And you're missing my point. As soon as D&D was about dungeon-delving (which is to say, from the very first), it was a roleplaying game. It couldn't be otherwise. The mere fact of controlling one minifig as "your character" made it so. You don't have to personally identify with the character or give them a personality to play the role (i.e. "fighting man" as opposed to "magic-user" or "cleric")—you just have to control the character/figure.
I respectfully disagree. Ever played the board game Space hulk? You control mini and you do not necessarily role play. We can each play a marine in a squad of four and one plays the xeno (gene splicers) and no role play will develop. Yet, it did at some point. At some point, some games evolves beyond their intended purpose. It happened with D&D. At first, palyers would switch "character" every session. It was only when the aspect of heroic figure entered that the concept of charcacter personae emerged as players would prefer to play the same figurine/charcter/role because of the leveling aspect. The role play was not the intended purpose. Just like the pilot on Battletech were not character but became such and the role playing game of battletech finally emerged. Three wargames evolved into rpg when the notion of leveling charcater came into the game. I wonder if there is a correlation or if it is only a coincidence.
 

Jack Daniel

dice-universe.blogspot.com
I respectfully disagree. Ever played the board game Space hulk? You control mini and you do not necessarily role play. We can each play a marine in a squad of four and one plays the xeno (gene splicers) and no role play will develop.

If there are different roles, there's roleplay. Maybe there's no improvisational method-acting that develops, but improvisational method-acting is playacting, not roleplaying.
 

Maxperson

Morkus from Orkus
I respectfully disagree. Ever played the board game Space hulk? You control mini and you do not necessarily role play. We can each play a marine in a squad of four and one plays the xeno (gene splicers) and no role play will develop.
Yes. When you play that game you are playing the role of a space marine. It's not a roleplaying game specifically, but it does have roles that the players play. There are a number of games like that where the lines are blurred. Contrast that with a game like Chess or Monopoly, where you really aren't taking on the role of a Knight or Thimble, even if the pieces resemble them.
 

Maxperson

Morkus from Orkus
If there are different roles, there's roleplay. Maybe there's no improvisational method-acting that develops, but improvisational method-acting is playacting, not roleplaying.
Method acting is also roleplaying. It's just not the same kind of roleplaying. The difference between a game like Space Hulk or D&D with improvisational method-acting is just HOW you are playing the role.
 

One of the key aspects of wargames of the time that allowed rpgs to evolve was probably the presence of the referee.

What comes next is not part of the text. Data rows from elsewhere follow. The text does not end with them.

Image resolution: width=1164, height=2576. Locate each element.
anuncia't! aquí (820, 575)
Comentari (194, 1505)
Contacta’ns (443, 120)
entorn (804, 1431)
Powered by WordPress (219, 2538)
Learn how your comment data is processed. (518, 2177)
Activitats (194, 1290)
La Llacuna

If there's a referee then there are grey areas regarding the rules and the possiblity that an absurd rules result could be overruled rather then exploited.

This can evolve into the point where the monster can be invisibile and the player can say "I throw a bag of flour in the air" and the referee can consider whether that would work.

Like I said earlier, in Chess you don't try to sow dissent among the enemy pawns because it's a nonsensical thing to try. Many modern wargames and boardgames are essentially the same, even if they superficially resemble rpgs. In Descent you can't try and have a conversation with an ogre and try to bribe him to fight alongside you against the goblins in the next room.

Any roleplaying you choose to do in Descent is purely an epiphenomenom on top of the rules. It doesn't actually interact with the game in any meaningful way.
 

Jack Daniel

dice-universe.blogspot.com
Method acting is also roleplaying. It's just not the same kind of roleplaying. The difference between a game like Space Hulk or D&D with improvisational method-acting is just HOW you are playing the role.
I would argue that improv acting is something that you do in addition to roleplaying. It's an embellishment or an enhancement of roleplaying, but not a fundamental necessity to roleplaying.
 

Campbell

Relaxed Intensity
The major difference between board games and games like D&D, Apocalypse World, and Vampire is that instead of playing on a set board that you can only interact with in predefined ways the game is instead played in shared fiction (or shared conception of the game world if you prefer) where players can have their character take any action the character could feasibly take. They are games where fictional positioning matters.

The idea that your particular corner of the hobby gets to say what counts as a roleplaying game on site dedicated to the greater hobby is bumpkiss. It was bumpkiss when John Wick tried to do it. It's still bumpkiss.